Goal:
Update the entries from the beginning up to and including the line containing "click(x=47, y=410)" by changing "cruise ship" to "ferry" and leaving all else as it is. Return only those lines, without the pictures.

Element and text location data:
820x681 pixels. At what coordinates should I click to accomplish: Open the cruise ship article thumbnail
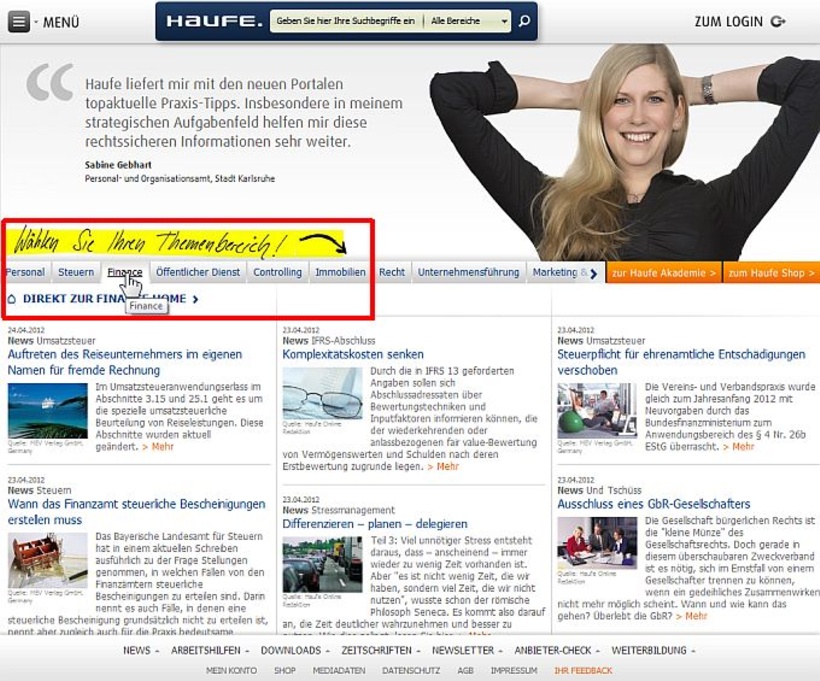click(x=47, y=410)
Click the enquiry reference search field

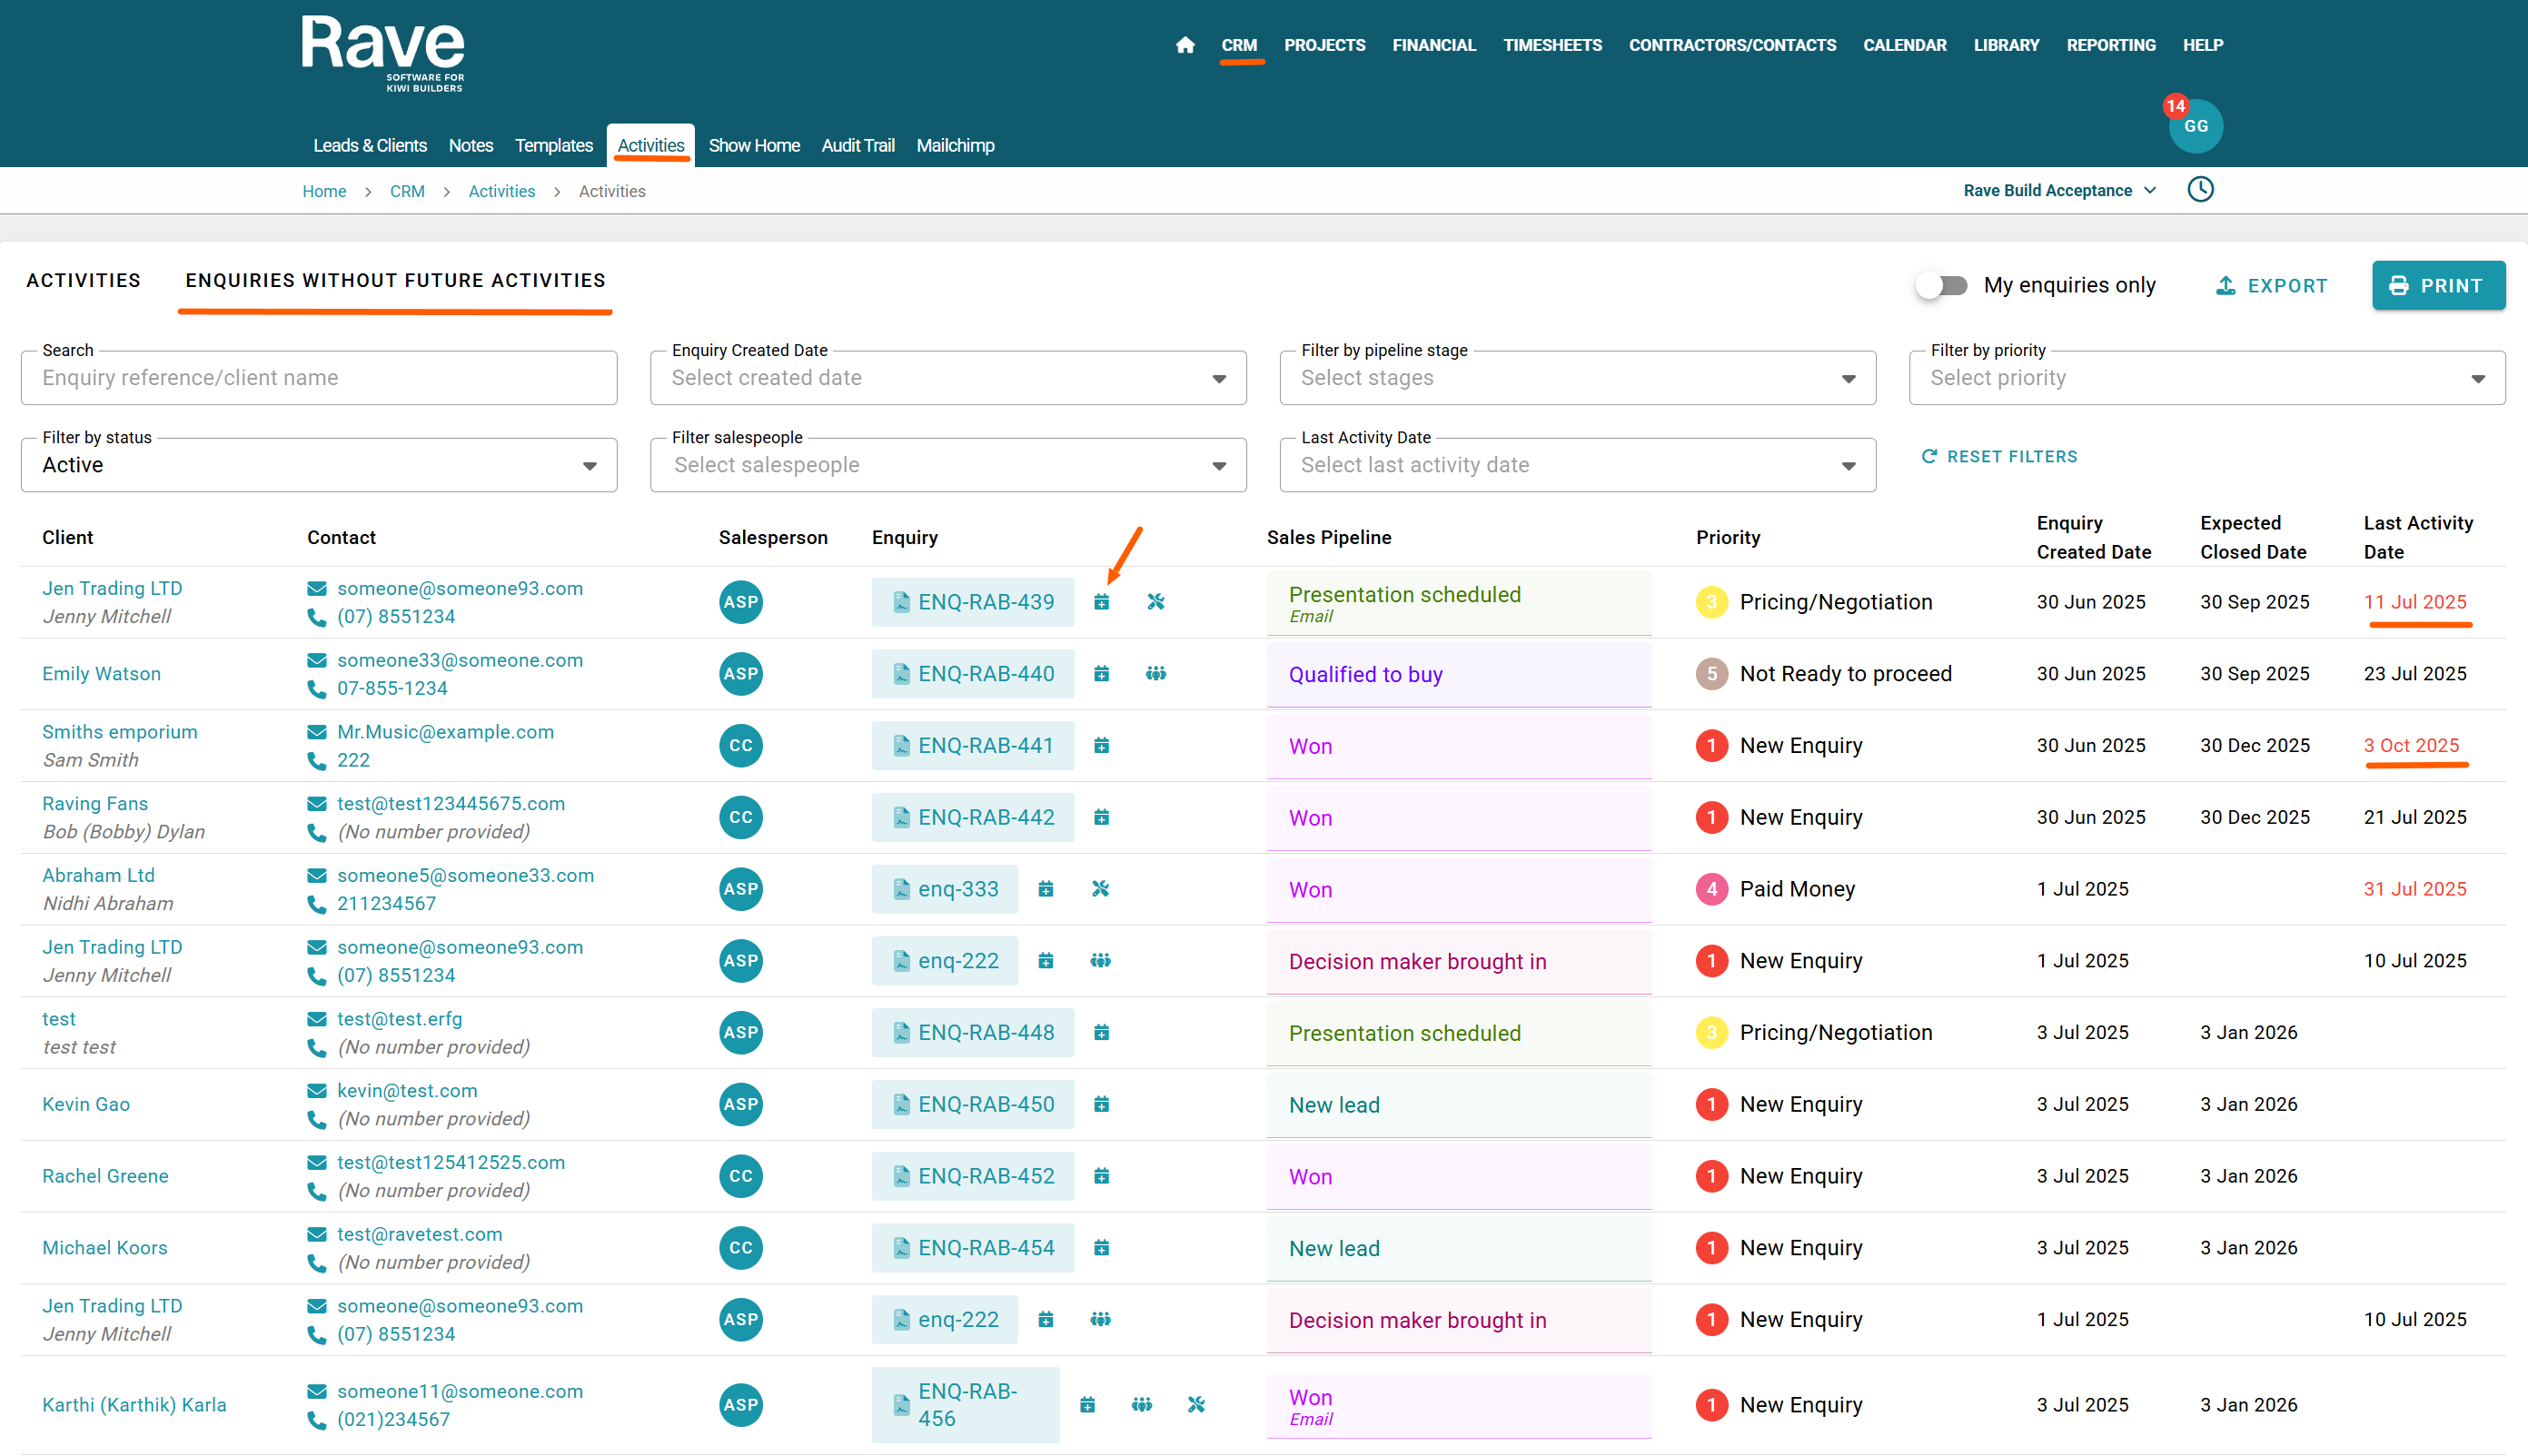click(x=319, y=378)
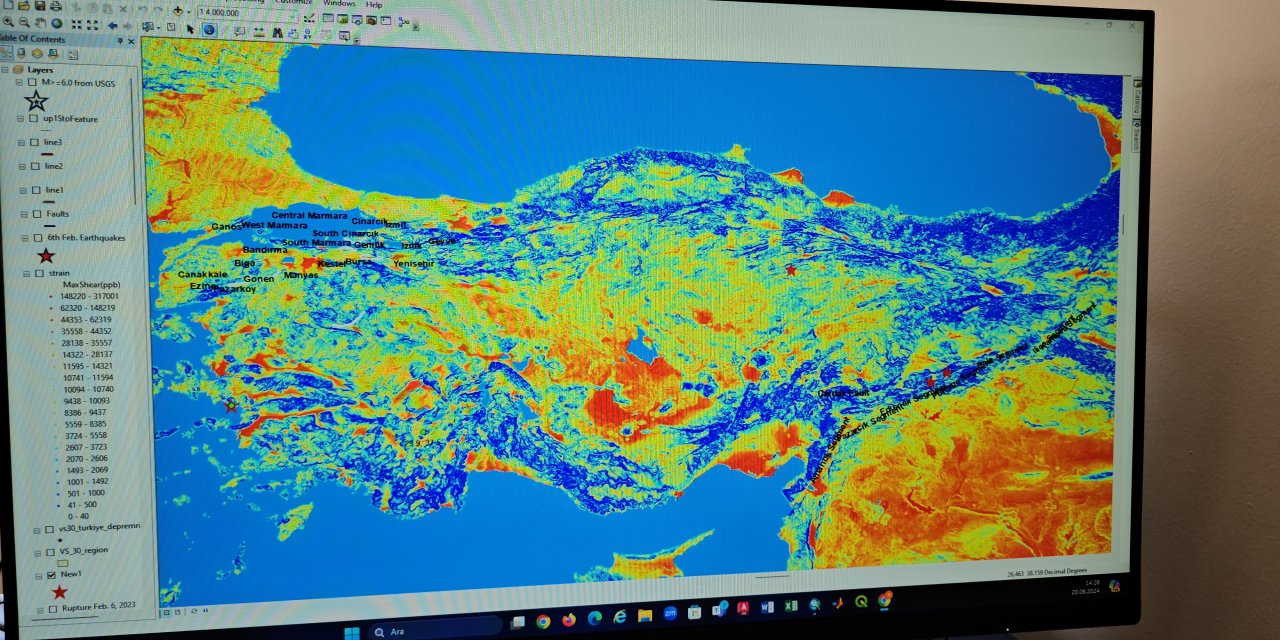Image resolution: width=1280 pixels, height=640 pixels.
Task: Choose the Select Elements arrow tool
Action: coord(191,29)
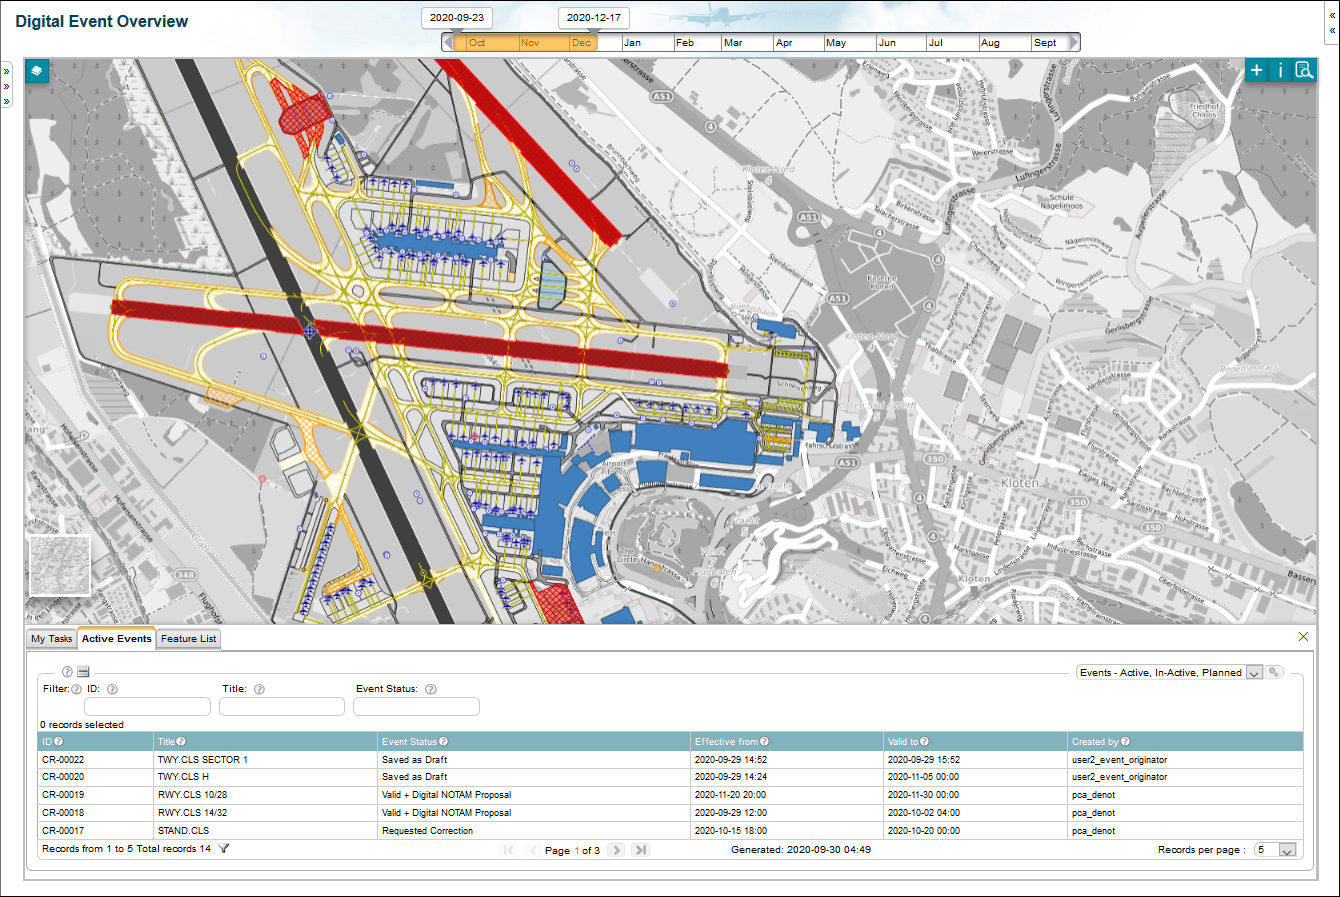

Answer below:
820x681 pixels. At what coordinates should I click to accomplish: Open the ferry article thumbnail
click(x=47, y=410)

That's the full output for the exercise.